### [TEXT PASSAGE]
== == ==
Memory Barriers
===============

Modern CPUs make extensive use of pipe-lining and out-of-order execution,
meaning that the CPU is often executing more than one instruction at a
time, and not necessarily in the order that the source code would suggest.
Furthermore, even before the CPU gets a chance to reorder operations, the
compiler may (and often does) reorganize the code for greater efficiency,
particularly at higher optimization levels.  Optimizing compilers and
out-of-order execution are both critical for good performance, but they
can lead to surprising results when multiple processes access the same
memory space.

Example
=======

Suppose x is a pointer to a structure stored in shared memory, and that the
entire structure has been initialized to zero bytes.  One backend executes
the following code fragment:

    x->foo = 1;
    x->bar = 1;

Meanwhile, at approximately the same time, another backend executes this
code fragment:

    bar = x->bar;
    foo = x->foo;

The second backend might end up with foo = 1 and bar = 1 (if it executes
both statements after the first backend), or with foo = 0 and bar = 0 (if
it executes both statements before the first backend), or with foo = 1 and
bar = 0 (if the first backend executes the first statement, the second
backend executes both statements, and then the first backend executes the
second statement).
== == ==
### [STORED DATA]
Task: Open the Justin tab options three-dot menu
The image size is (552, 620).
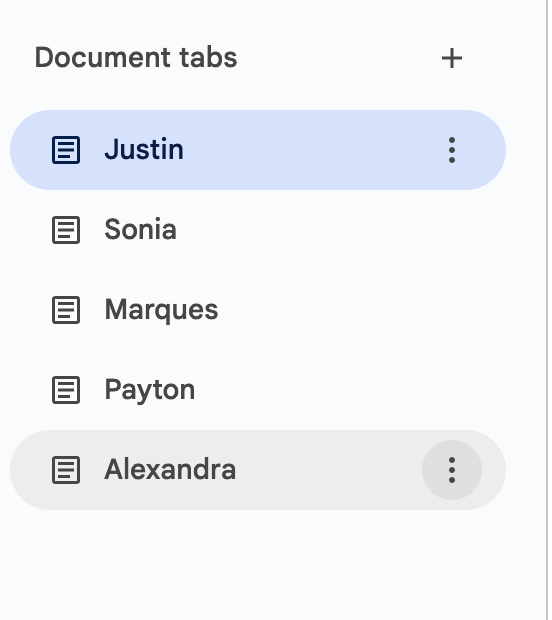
== == ==
### [EXERCISE]
Continue the passage on memory barriers, starting right after its last sentence.

### [ANSWER TO THE EXERCISE]
Surprisingly, however, the second backend could also end up with foo = 0
and bar = 1.  The compiler might swap the order of the two stores performed
by the first backend, or the two loads performed by the second backend.
Even if it doesn't, on a machine with weak memory ordering (such as PowerPC
or Itanium) the CPU might choose to execute either the loads or the stores
out of order.  This surprising result can lead to bugs.

A common pattern where this actually does result in a bug is when adding items
onto a queue.  The writer does this:

    q->items[q->num_items] = new_item;
    ++q->num_items;

The reader does this:

    num_items = q->num_items;
    for (i = 0; i < num_items; ++i)
        /* do something with q->items[i] */

This code turns out to be unsafe, because the writer might increment
q->num_items before it finishes storing the new item into the appropriate slot.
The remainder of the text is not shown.